___ Excerpt to read

Sunday, August 20, 2006

Thank God for Tiger Woods

“Doing the Bull Dance…Feeling the Flow….Working it…Working it…”-Kevin Kneeland, Happy Gilmore

On weekends like this I feel it is essential we stop and take a look around. The Red Sox have been absolutely destroyed by New York (Bring on the Off-season!), Connecticut is abuzz with “Pilot Pen” fever (…dear god), and the NFL preseason continues to put the careers of star players at risk for no good reason (Fantasy Drafts Aug 25-Sept 1). Needless to say, I have not read a sports page in a week.

With Connecticut politics downgraded to its customary spot behind stories about Tom Cruise, the new hot single by Crunk rapper X and a 10 year old murder case, I found solace in the effervescent manly commentary of Jim Nantz and the rest of the CBS golf crew. Now, the PGA championship is the disfigured step child of the four golf major championships, and golf can be boring as hell to watch, even when doing 20 other things at the same time. However, all this changes when Tiger Woods is playing up to form.

Watching Tiger is like seeing U2 in concert. You know that you are experiencing something at its absolute best, ….someone rising above the chaos to another level. Sure, I like rooting for other golfers. I think that the current generation of golfers is the greatest of all time. Commercially, the game is a peak, and practically every week different golfers step up their game. Watching Tiger and Chris DiMarco battle it out at the British inspired me to play the par three greens in Vernon everyday for a week. It did not help my game by the way. I still am an embarrassment to my family and my country when carrying a golf club at any time.

______

◆ Description of the task: Rewrite a passage from the post on Tiger Woods. Begin at the words "Watching Tiger is" and stop after "at any time.", changing "U2" to "Bruce Springsteen". The items after this point are not needed.

___ Data

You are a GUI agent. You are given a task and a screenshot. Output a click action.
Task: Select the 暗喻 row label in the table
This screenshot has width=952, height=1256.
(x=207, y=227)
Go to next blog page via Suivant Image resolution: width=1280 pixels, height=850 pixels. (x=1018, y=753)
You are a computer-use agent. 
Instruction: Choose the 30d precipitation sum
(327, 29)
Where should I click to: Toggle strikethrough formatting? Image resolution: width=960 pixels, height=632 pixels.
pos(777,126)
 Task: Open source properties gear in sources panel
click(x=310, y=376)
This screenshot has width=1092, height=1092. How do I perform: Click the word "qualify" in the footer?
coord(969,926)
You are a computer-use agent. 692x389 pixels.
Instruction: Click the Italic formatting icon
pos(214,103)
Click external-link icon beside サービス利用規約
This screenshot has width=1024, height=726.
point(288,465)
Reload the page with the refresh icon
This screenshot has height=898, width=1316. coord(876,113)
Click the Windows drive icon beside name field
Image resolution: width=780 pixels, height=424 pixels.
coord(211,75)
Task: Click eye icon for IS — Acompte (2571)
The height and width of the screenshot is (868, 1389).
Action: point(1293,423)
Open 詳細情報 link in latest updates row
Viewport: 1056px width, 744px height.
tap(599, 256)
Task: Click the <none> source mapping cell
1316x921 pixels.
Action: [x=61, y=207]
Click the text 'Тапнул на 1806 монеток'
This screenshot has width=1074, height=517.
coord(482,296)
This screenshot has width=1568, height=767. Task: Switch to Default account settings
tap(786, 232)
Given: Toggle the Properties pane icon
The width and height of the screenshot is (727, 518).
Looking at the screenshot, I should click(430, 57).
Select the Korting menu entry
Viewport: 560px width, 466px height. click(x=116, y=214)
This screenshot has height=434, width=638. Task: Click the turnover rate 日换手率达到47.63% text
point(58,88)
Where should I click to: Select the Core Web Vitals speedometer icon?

______

◆ Complete response:
Watching Tiger is like seeing Bruce Springsteen in concert. You know that you are experiencing something at its absolute best, ….someone rising above the chaos to another level. Sure, I like rooting for other golfers. I think that the current generation of golfers is the greatest of all time. Commercially, the game is a peak, and practically every week different golfers step up their game. Watching Tiger and Chris DiMarco battle it out at the British inspired me to play the par three greens in Vernon everyday for a week. It did not help my game by the way. I still am an embarrassment to my family and my country when carrying a golf club at any time.